You may have wondered what this was but shrugged it off as just part of the deal. Then, you find out that someone else may actually have a legal claim to the property you want to buy. What do you do now?
Dark clouds have gathered over the property
These claims, which can include old mortgages, heirs of a prior owner who never received notice of the death or old tax liens, could place "clouds" on the title. These clouds can prevent you from truly owning the property, and you would more than likely not be able to receive title insurance as a result.
Quieting the storm
This is where a quiet title action comes into play. In such a court proceeding, you ask the court to "quiet" all other claims to the property. Essentially, the court rules that, from the entry date of the order, any prior claims of ownership to the property no longer exist.
Going through this process can be especially important after a tax or foreclosure sale. Previous owners, lenders and taxing authorities may be able to come back at a later time and stake a claim to the property otherwise.

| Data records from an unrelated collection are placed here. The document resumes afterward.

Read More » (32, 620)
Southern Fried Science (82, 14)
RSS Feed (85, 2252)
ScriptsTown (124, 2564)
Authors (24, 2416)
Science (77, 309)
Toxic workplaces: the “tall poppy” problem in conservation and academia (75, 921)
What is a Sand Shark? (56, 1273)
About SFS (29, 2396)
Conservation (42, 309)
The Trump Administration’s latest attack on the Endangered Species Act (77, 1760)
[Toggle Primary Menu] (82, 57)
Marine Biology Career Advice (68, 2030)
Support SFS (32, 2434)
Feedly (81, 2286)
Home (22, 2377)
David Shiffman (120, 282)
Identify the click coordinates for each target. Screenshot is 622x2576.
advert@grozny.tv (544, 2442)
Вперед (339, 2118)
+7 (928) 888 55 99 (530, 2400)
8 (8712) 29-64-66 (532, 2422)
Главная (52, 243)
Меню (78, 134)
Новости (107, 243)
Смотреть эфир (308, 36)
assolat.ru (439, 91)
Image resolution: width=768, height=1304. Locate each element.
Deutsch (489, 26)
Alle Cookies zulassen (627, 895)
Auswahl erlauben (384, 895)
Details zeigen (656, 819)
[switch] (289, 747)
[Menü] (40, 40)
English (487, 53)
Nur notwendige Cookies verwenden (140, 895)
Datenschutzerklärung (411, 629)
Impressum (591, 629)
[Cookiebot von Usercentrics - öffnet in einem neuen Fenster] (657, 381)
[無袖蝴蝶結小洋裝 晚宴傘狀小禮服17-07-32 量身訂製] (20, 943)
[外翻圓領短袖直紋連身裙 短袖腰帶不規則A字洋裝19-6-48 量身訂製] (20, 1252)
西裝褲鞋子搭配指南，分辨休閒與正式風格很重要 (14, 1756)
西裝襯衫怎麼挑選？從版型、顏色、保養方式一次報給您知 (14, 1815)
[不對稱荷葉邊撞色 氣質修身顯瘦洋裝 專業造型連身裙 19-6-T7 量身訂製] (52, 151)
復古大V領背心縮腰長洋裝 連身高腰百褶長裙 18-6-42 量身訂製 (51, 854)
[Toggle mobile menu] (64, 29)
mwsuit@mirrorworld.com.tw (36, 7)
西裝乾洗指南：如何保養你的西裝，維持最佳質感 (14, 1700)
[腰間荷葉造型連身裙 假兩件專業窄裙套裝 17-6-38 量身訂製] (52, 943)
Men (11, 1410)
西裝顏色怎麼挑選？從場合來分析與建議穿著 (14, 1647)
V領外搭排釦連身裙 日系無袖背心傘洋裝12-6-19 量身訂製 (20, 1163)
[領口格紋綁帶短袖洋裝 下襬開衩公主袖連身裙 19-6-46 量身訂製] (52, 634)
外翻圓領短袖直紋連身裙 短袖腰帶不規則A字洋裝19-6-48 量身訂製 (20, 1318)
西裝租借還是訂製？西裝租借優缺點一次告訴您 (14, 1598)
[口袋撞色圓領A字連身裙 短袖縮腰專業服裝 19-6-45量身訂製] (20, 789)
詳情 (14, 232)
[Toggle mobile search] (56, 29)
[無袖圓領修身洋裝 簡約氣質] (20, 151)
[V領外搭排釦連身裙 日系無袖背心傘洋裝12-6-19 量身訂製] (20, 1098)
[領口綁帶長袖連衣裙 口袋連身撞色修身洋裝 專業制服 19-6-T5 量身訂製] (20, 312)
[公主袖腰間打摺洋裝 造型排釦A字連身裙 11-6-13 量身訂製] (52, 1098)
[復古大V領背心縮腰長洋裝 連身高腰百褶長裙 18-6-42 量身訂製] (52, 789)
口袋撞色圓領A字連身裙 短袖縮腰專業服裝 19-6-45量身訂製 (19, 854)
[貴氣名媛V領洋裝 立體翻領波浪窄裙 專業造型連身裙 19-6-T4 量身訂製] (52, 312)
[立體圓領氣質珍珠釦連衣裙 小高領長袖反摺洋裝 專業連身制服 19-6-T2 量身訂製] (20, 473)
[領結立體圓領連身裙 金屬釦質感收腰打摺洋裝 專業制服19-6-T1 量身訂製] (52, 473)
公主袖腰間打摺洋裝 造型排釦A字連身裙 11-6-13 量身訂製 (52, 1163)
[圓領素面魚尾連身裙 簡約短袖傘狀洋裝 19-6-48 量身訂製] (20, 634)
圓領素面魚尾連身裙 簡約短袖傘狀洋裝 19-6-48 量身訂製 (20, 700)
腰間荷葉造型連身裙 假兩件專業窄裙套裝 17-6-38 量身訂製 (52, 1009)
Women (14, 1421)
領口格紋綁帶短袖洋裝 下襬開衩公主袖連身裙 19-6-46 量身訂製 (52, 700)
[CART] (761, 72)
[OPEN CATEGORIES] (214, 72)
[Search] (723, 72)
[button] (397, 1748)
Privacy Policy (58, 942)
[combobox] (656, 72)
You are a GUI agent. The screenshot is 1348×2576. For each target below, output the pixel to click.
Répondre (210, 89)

A successful quiet title action ensures that you have complete legal ownership of the property.
Facilitating the winds of change
Nearly every quiet title action involves the following steps:
- The filing of a petition with the court
- Notification of all defendants
- Wait for the defendants' response time to run
If no one responds to the action, the court clears your title by default. You may wonder how much it will cost you to have this done. It will vary, depending on the circumstances and your location. However, the upfront costs of settling these matters are often much less than dealing with a problem that could arise in the future.
Once you receive an order from the court, you may need to take additional steps in order to clean up the real estate records to reflect the court's order.
Once you take these steps, you can proceed with your purchase, knowing that you will come out of it with full, unchallenged ownership of the property. That is, if you handled everything properly. In order to help ensure that nothing goes wrong, you may want to bring in someone experienced in real estate matters and quiet title actions.